Elgeziry also qualified at the Pan American Games by earning a fifth place in the men's individual event.
"Going to the Olympics never gets old, it's always exciting," said Elgeziry, who has competed at three Olympic Games. "It was an amazing moment for me. It is always an honor just being in the Army but it is super special to know you represent Team USA and the U.S. Army."
Staff Sgt. Naomi Graham is working her way to the Olympic team for boxing. She won the U.S. Boxing Olympic Trials for the women's 75kg weight class in Lake Charles, Louisiana, Dec. 17.
"I feel amazing," Graham said after winning. "I just accomplished something I had only dreamt about. I feel a rush of overwhelming happiness."
Graham is headed to Bulgaria Jan. 17-26 where she will be evaluated before they announce the official Olympic team.
Other sports that are training to make the team include track and field, marathon runners, wrestling, taekwondo, Paralympic swimming and shooting.
The marathon Olympic trials in Atlanta, Georgia, Feb. 29, await qualifying Soldier-athletes.
The Soldier-athlete wrestlers that qualify will compete at the wrestling Olympic trials at Penn State University, Pennsylvania, April 4-5.
Sgt. Ellis Coleman, a wrestling Soldier athlete, said it means a lot to representing the U.S Army at the Olympic trials and potentially the Games.
"I am representing all these people who put their lives on the line every day for our country, the least I can do is represent us on the mat and do what I can to represent our Army in the best way possible," said Coleman.
Paralympic archery Soldier-athletes Staff Sgt. Michael Lukow and Staff Sgt. Ryan McIntosh are in pursuit of the Paralympic archery trials in Chula Vista, California, June 10-14.

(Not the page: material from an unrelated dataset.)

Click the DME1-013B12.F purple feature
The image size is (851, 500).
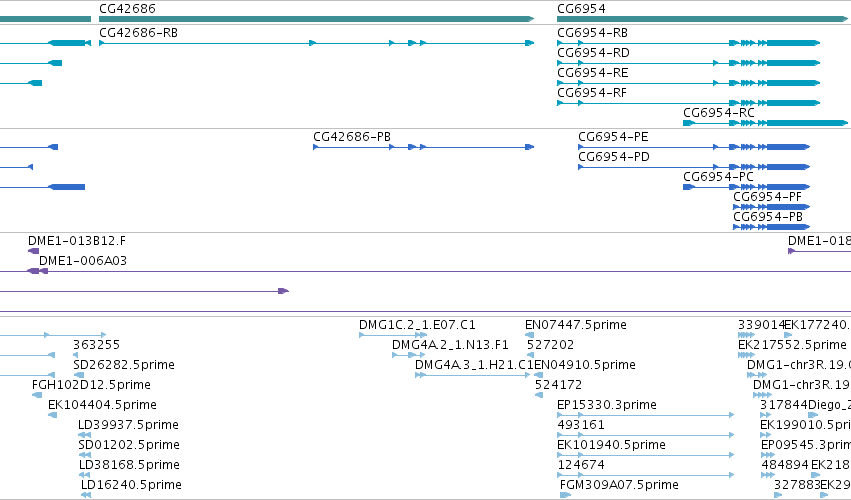coord(34,251)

Soldier-athletes who qualify for the track and field Olympic trials will be competing at the University of Oregon's Hayward Field in Eugene, Oregon, June 18-19.

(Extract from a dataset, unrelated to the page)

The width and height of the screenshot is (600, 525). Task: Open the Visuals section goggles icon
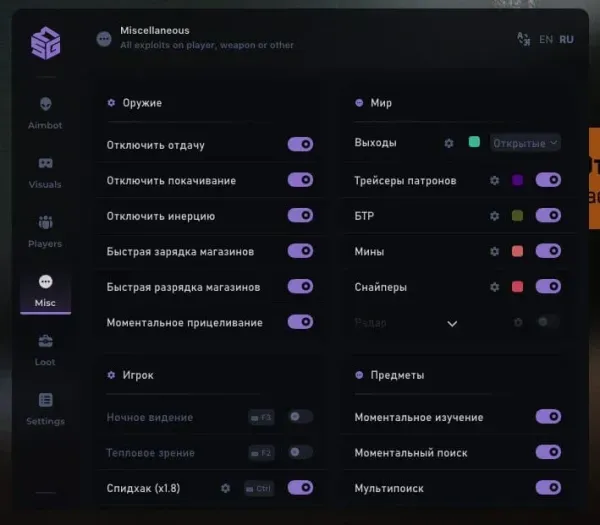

Staff Sgt. Hillary Bor. Who will be competing at his second Olympic trials, said his goal is to train smart and relaxed.
"The expectations are high," said Bor. "The training and intensity has to be higher and consistent."
Soldier-athletes competing in the sport of taekwondo do not have trails to attend but are competing at tournaments leading up to the Olympic Games to earn points that determine selections in each weight class.
Paralympic and Olympic shooting Soldier-athletes also qualify for the Games based on points earned at competitions.
Paralympic swimmer Staff Sgt. Elizabeth Marks will be competing in the Paralympic swimming Olympic trials in Minneapolis, Minnesota, June 25-28.
As the WCAP Soldier-athletes gear up for the Olympic year, their duties and commitments as 'Soldiers first' remain the same according to Cpt. Bryce Livingston, WCAP commander.
"'Soldiers first' is something that I have emphasized ever since I took command and it has always been a part of WCAP," said Livingston. "Their title as an elite warrior comes before everything else and being a soldier first emphasis the professionalism they take with them."